> **The problem**
Retype, word for word, every line starting at the line with "Given: Open Customize" and ending with the final line of the entries; skip the pictures.

> **Stored data**
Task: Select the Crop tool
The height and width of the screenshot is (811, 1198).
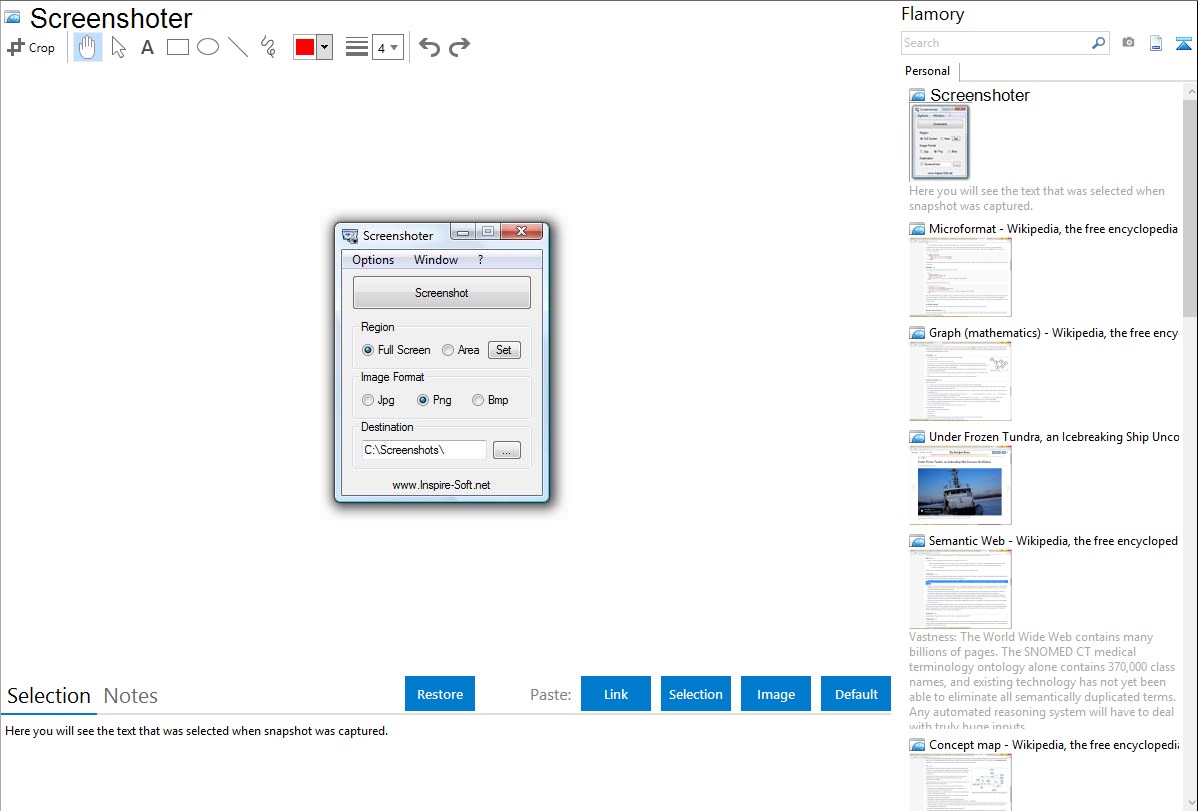Action: tap(31, 47)
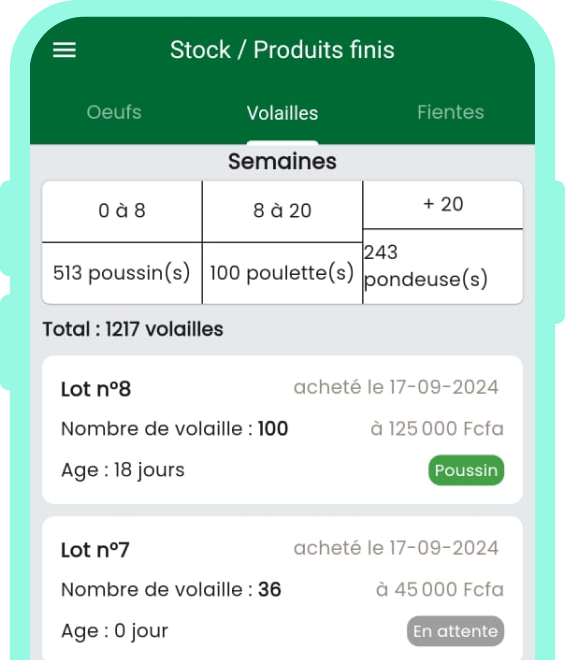
Task: Click the 'Age : 18 jours' text
Action: pyautogui.click(x=123, y=470)
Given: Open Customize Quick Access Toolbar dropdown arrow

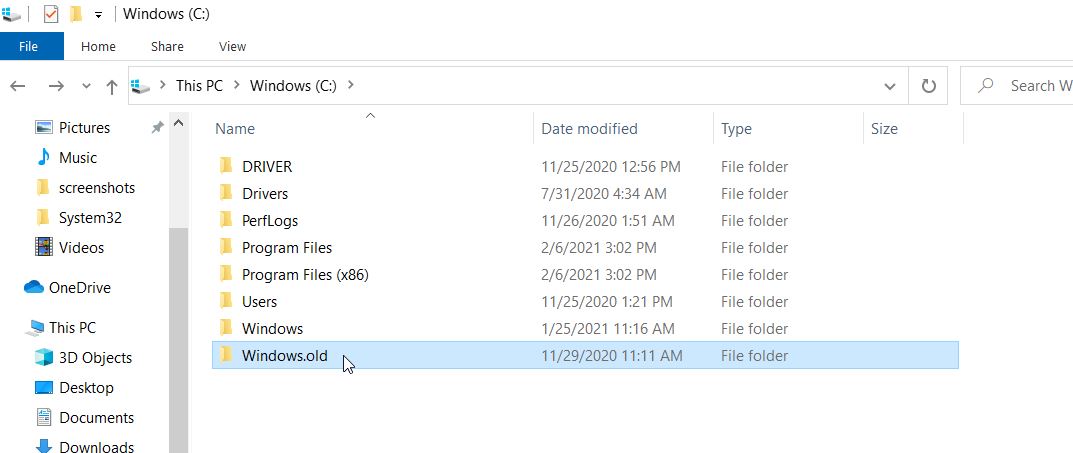Looking at the screenshot, I should coord(99,15).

> **Solution for this problem**
Given: Open Customize Quick Access Toolbar dropdown arrow

Looking at the screenshot, I should coord(99,15).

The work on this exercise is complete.